The Governor, announcing his intention to defeat State Question 802, recently directed the Oklahoma Health Care Authority to submit a state plan amendment he called SoonerCare 2.0 to the federal government. The proposal would expand Medicaid to low-income individuals beginning July 1, 2020. However, this is an administrative action subject to change at any time. As anticipated, he did make changes by directing OHCA to submit a new state plan amendment that would, among other things, enact a per-person expenditure cap, charge premiums for the expansion population, require community engagement (work reporting) requirements, and develop a “managed care” delivery system.
One of the important guarantees of the Affordable Care Act is the prohibition of private health care carriers from imposing a cap on per person expenditures in insurance policies. This prevents insurance companies from cutting off health care coverage when the cap is reached. I am not sure how the “per capita cap” financing contained in SoonerCare 2.0 relates to this, but it bears scrutiny as to whether the cap would endanger this ACA benefit for low-income Oklahomans. In addition, premium and work requirements will limit the number of people covered.
With SoonerCare 2.0 beginning July 1, 2020, the Legislature was tasked with funding it during this session. To accomplish that, last week legislators passed Senate Bill 1046 and SB 1935. SB 1046 raised the cap on the Supplemental Hospital Payment Program (SHOPP) fee from 2.3 percent to 4.0 percent for FY 2021 but prohibits the use of funds generated from being used for managed care. Because the timing and extent of the needed funds is difficult to estimate, SB 1935 simply authorizes the Office of Management and Enterprise Services to transfer from the Revenue Stabilization Fund an amount necessary to fund the newly eligible Medicaid population, less the funding provided by SB1046. These funds together should fund SoonerCare 2.0 beginning July 1, 2020.

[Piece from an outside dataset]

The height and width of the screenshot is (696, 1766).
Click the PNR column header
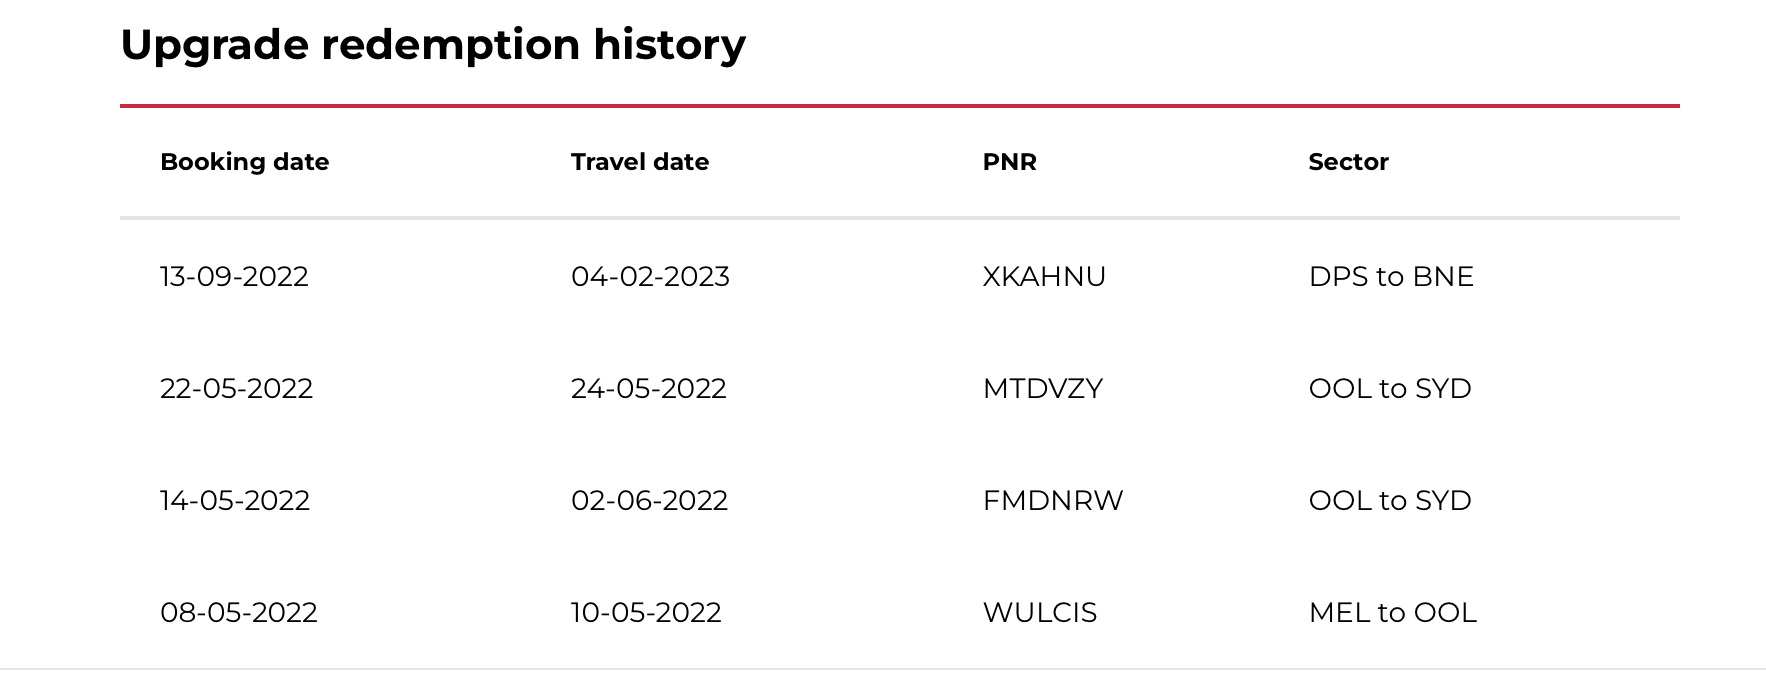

To guarantee full Medicaid coverage for low-income Oklahomans and prevent the health care coverage limitations in SoonerCare 2.0, the people can pass SQ 802 on June 30. If that happens, it will be up to the Governor whether to withdraw his expansion proposal and delay Medicaid expansion implementation until July 1, 2021. One would have to think that if the people express themselves in favor of full Medicaid expansion, he will leave full expansion without limitations in effect beginning July 1, 2020, as funded by SB 1046 and SB 1935, with future years to be permanently funded by the legislature in next year’s session.